1,"""2381_9""",1,"""\""The Classic War of the Worlds\"" by Timothy ..."
2,"""7759_3""",0,"""The film starts with a manager (Nicholas Bell..."


- null값이나 공백 값을 가지고 있는지 확인

In [8]:
df.isna().sum()

id           0
sentiment    0
review       0
dtype: int64

In [9]:
df[df.review == ''].count()

id           0
sentiment    0
review       0
dtype: int64

In [10]:
df.review[0][:1000]

'"With all this stuff going down at the moment with MJ i\'ve started listening to his music, watching the odd documentary here and there, watched The Wiz and watched Moonwalker again. Maybe i just want to get a certain insight into this guy who i thought was really cool in the eighties just to maybe make up my mind whether he is guilty or innocent. Moonwalker is part biography, part feature film which i remember going to see at the cinema when it was originally released. Some of it has subtle messages about MJ\'s feeling towards the press and also the obvious message of drugs are bad m\'kay.<br /><br />Visually impressive but of course this is all about Michael Jackson so unless you remotely like MJ in anyway then you are going to hate this and find it boring. Some may call MJ an egotist for consenting to the making of this movie BUT MJ and most of his fans would say that he made it for the fans which if true is really nice of him.<br /><br />The actual feature film bit when it finally

In [11]:
# <br /> 태그는 공백으로 변환
df['review'] = df.review.str.replace('<br />', ' ')

In [12]:
# 영어 이외의 문자는 공백으로 변환
import re

df['review'] = df.review.apply(lambda x: re.sub('[^a-zA-Z]', ' ', x))

### train / test 데이터셋 분리

In [13]:
from sklearn.model_selection import train_test_split

feature_df = df.drop(['id', 'sentiment'], axis=1, inplace=False)

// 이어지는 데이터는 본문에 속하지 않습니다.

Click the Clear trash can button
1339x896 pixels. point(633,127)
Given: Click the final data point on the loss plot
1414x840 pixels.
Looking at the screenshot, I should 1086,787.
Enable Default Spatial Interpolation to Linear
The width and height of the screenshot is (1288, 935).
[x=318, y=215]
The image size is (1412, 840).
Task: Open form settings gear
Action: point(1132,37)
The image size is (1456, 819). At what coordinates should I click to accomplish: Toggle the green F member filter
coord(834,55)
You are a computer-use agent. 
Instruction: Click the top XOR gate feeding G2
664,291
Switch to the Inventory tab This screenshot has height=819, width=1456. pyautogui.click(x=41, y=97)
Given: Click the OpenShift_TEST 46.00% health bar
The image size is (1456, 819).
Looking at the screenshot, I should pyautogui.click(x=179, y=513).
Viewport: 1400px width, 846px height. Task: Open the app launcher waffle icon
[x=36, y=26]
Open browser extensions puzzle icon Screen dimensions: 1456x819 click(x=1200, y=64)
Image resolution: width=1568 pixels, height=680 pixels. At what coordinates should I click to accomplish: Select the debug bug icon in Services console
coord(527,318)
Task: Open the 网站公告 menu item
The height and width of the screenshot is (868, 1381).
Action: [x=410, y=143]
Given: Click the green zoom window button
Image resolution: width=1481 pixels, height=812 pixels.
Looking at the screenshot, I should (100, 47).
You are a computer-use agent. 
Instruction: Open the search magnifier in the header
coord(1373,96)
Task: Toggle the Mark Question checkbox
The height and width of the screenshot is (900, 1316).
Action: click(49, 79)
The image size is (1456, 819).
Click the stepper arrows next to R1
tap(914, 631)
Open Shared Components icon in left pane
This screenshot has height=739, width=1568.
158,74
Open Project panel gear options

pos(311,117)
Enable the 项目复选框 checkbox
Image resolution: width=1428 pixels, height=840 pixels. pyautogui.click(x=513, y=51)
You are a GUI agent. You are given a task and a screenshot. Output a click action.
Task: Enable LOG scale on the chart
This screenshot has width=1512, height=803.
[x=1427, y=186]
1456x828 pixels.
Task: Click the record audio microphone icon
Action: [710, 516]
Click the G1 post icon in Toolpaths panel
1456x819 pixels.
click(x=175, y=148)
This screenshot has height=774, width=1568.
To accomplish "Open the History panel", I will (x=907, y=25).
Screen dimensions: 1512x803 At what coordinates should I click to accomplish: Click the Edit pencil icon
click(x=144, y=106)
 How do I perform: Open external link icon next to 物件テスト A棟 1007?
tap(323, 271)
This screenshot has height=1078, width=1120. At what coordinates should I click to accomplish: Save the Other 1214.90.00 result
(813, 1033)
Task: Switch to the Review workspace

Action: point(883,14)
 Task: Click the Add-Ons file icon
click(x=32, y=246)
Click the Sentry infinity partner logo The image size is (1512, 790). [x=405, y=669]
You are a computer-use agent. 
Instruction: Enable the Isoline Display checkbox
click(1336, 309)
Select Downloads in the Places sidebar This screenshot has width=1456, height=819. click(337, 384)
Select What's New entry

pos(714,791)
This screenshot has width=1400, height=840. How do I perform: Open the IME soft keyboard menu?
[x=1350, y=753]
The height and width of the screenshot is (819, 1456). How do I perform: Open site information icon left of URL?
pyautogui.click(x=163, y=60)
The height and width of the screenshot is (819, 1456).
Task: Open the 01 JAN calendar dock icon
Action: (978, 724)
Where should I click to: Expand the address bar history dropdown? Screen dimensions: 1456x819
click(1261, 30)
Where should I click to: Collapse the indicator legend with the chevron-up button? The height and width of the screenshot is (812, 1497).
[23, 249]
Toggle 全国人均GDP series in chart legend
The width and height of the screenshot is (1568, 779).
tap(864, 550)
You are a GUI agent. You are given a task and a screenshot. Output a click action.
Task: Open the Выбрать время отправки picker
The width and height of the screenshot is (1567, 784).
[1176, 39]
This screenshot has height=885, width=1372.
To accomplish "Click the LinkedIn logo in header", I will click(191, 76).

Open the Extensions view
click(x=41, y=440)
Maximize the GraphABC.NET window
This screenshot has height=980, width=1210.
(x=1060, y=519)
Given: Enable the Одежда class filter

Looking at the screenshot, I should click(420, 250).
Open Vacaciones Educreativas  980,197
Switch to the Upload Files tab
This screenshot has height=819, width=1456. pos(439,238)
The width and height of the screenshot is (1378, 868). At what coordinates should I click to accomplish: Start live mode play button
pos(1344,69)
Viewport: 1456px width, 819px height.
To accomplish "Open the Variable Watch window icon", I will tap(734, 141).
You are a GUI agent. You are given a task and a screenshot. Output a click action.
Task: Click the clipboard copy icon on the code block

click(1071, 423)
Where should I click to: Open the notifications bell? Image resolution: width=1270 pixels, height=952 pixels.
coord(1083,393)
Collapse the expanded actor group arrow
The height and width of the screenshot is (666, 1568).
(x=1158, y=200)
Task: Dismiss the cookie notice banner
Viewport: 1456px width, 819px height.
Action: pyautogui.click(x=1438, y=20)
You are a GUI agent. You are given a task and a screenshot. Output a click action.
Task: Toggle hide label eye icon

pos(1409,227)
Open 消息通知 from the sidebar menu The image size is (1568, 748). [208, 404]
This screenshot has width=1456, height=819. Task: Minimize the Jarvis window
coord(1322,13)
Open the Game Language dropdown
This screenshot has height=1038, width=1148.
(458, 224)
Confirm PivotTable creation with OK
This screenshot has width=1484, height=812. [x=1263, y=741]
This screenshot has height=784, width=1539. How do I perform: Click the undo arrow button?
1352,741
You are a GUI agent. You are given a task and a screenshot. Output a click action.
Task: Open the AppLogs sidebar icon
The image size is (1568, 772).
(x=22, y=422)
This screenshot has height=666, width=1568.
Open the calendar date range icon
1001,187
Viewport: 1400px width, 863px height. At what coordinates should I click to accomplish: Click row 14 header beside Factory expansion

X_train, X_test, y_train, y_test = train_test_split(
    feature_df, df.sentiment, test_size=0.25, random_state=2021
)
X_train.shape, X_test.shape

((18750, 1), (6250, 1))

In [14]:
X_train[:3]

Unnamed: 0,review
14475,There s no shortage of bad dialogue in David ...
22605,This film takes what could have been a good i...
17673,Bob Clampett s Porky s Poor Fish is a so so...


In [15]:
X_test[:3]

Unnamed: 0,review
13895,I was expecting a B Movie French musical Aft...
20903,Disappearance is about a couple who take thei...
8539,I noticed at once that this movie really wasn...


In [16]:
df_test = pd.DataFrame(X_test, columns=['review'])
df_test['sentiment'] = y_test

In [17]:
df_test.to_csv('../static/data/IMDB_test.csv', index=False)

In [18]:
df_test = pd.read_csv('../static/data/IMDB_test.csv')
df_test.head()

Unnamed: 0,review,sentiment
0,I was expecting a B Movie French musical Aft...,0
1,Disappearance is about a couple who take thei...,0
2,I noticed at once that this movie really wasn...,1
3,Friday the th step over There is officiall...,0
4,A delightful piece of cinema storytelling in ...,1


In [69]:
df_test.shape

(6250, 2)

### 학습 / 예측 / 평가

In [19]:
from sklearn.feature_extraction.text import CountVectorizer, TfidfVectorizer
from sklearn.linear_model import LogisticRegression
from sklearn.metrics import accuracy_score
from sklearn.pipeline import Pipeline
from sklearn.model_selection import GridSearchCV
from sklearn.svm import SVC
import joblib

#### 1) CountVectorizer + LogisticRegression

In [18]:
pipeline = Pipeline([
    ('count_vect', CountVectorizer(stop_words='english', ngram_range=(1, 2))),
    ('lr_clf', LogisticRegression())
])
params = ({
    'count_vect__max_df': [100, 300, 500],
    'lr_clf__C': [1, 5, 10]
})

In [19]:
grid_pipe = GridSearchCV(pipeline, param_grid=params, cv=3, scoring='accuracy', verbose=1, n_jobs=-1)
grid_pipe.fit(X_train.review, y_train)
print(f'최고 평균 정확도: {grid_pipe.best_score_:.4f}')
print('최적 파라미터:', grid_pipe.best_params_)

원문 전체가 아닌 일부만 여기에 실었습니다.